Amid football, family, and too much food, we pause quickly and without inconvenience to remember and to thank. We remember ancient pilgrims, who followed dreams of alabaster cities and financial opportunity; we remember hospitable first nation people who welcomed them, and then lost their land; We remember other family times filled with joy and filled with anxiety, and old scars still powerful.
We thank you for this U.S. venue of justice and freedom, and are aware of its flawed reality; we thank you for our wealth and our safety, and are aware of how close to poverty we are and how under threat we live.
We gather our impulse for gratitude today, grateful to you and our ancestors, grateful to you for our families, our health, our government, our many possessions.
We gladly affirm that “All good gifts around us are sent from heaven above,” but we yield to none in a sense of self-sufficiency, our weariness in needing to share, our resentfulness of those who take and do not give.

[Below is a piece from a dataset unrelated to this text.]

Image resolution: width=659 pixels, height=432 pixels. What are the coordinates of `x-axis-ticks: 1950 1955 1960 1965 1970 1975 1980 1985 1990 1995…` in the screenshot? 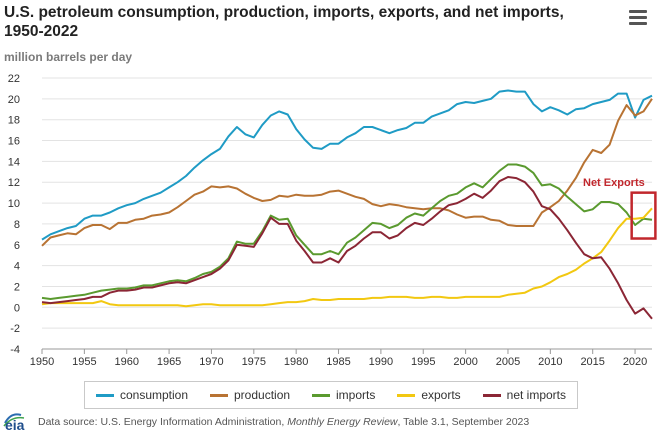 It's located at (338, 358).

Your generosity evokes our gratitude, but your generosity overmatches our gratitude. We are ready to thank, but not overly so; we remember our achievements, our accomplishments, our entitlements, and our responsibilities that slice away our yielding of ourselves to you.
Move through our half measure of thanks and let us be, all through this day, more risky in acknowledging that we have nothing except what you give.
You have given so much-not least your only Son. Give us the gift of dazzlement and awe that we may rejoice in our penultimate lives and keep you ultimate all the day long, relishing the wonder of your self-giving love. Amen.